In 1993, Andrew Shoben founded art group Greyworld in Paris. Their goal was to create works that articulated public spaces, allowing some form of self-expression in areas of the city that people can see every day but would normally exclude and ignore. Greyworld are now based in London, with permanent works in many major cities around the world.
Their first public work of art was a series of temporary installations, Railings (1996), first created in Paris and widely copied. In each case greyworld took a set of ordinary street railings and tuned them so that when you run a stick or an umbrella along them, rather than making the 'clack-clack-clack' sound as expected, they played The Girl from Ipanema.
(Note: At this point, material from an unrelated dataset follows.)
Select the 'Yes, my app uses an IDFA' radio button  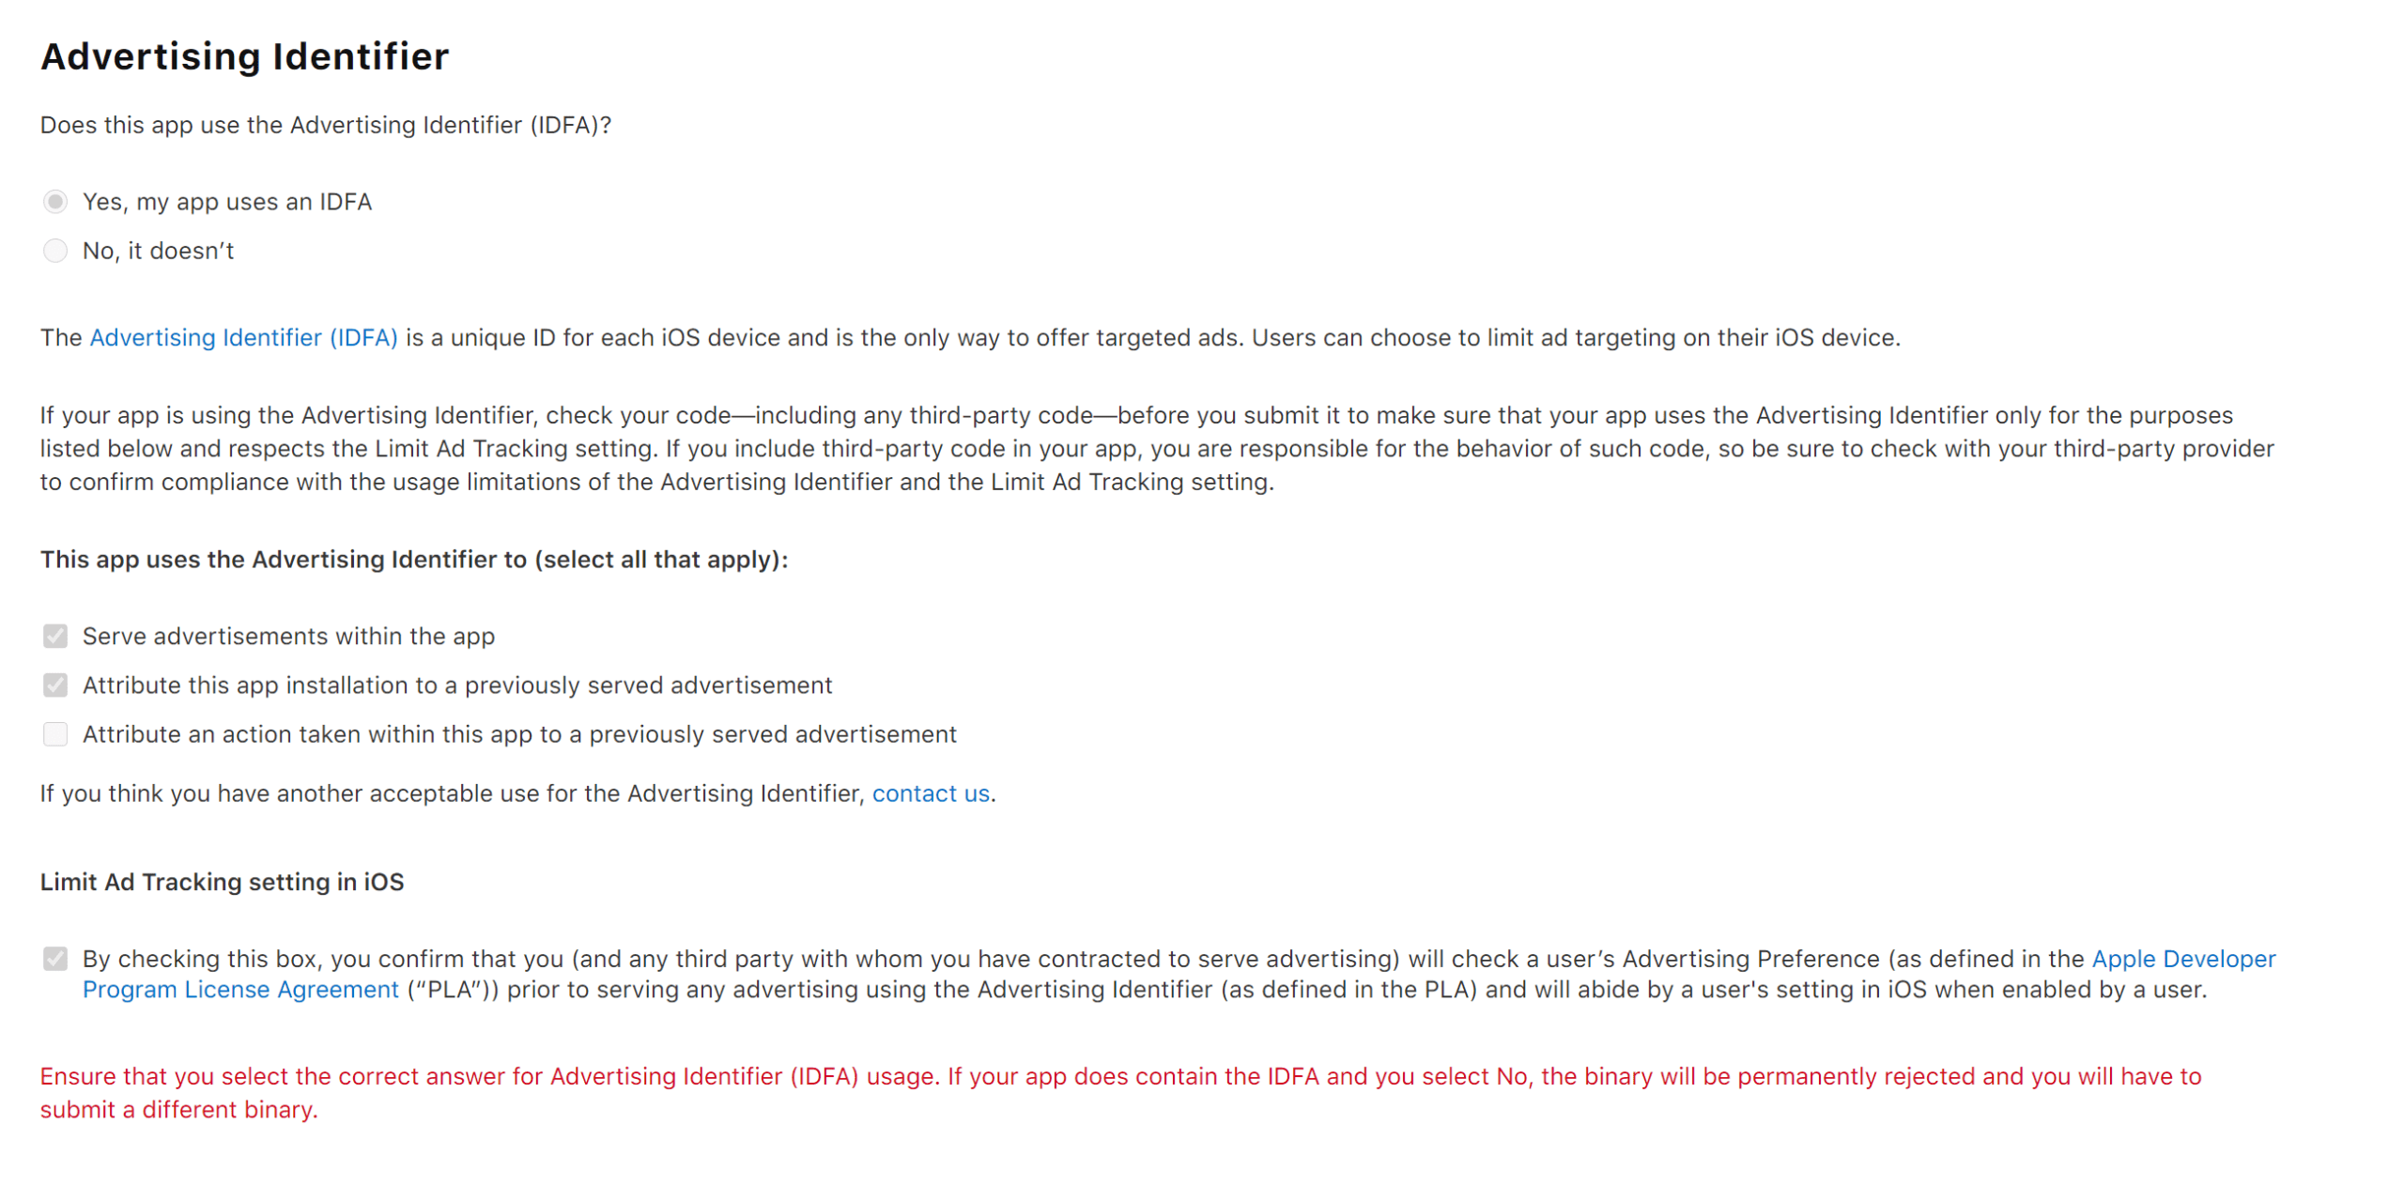[55, 202]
Often created without permission, several instances of this installation have been removed.
Bridge 2, drew on ideas that Greyworld had explored in a previous work of art Playground, installed in the Yorkshire Sculpture Park in the UK. Visitors to the sculpture park stumbled across what looked like a deserted playground with faded markings for mysterious games and benches for spectators. All the elements of the installation, the floor of the playground and the accompanying benches, were sensitised with tiny sensors so that as people crossed the floor they triggered the sound of people playing a game whilst as others sitting on the bench found themselves immersed in the sound of spectators cheering and clapping. The installation is a permanent feature of the sculpture park.
Most of their early installations were sound based. In 2000, they took the Millennium Bridge which spans the Liffey River in Dublin, Ireland, and installed a bright blue carpet across its length. Embedded into the carpet were hundreds of tiny sensors that translated the motion of people crossing the bridge into a vibrant soundscape. One moment it sounded as if people were walking through crunchy snow, the next that they were sploshing through water, or walking across fallen leaves.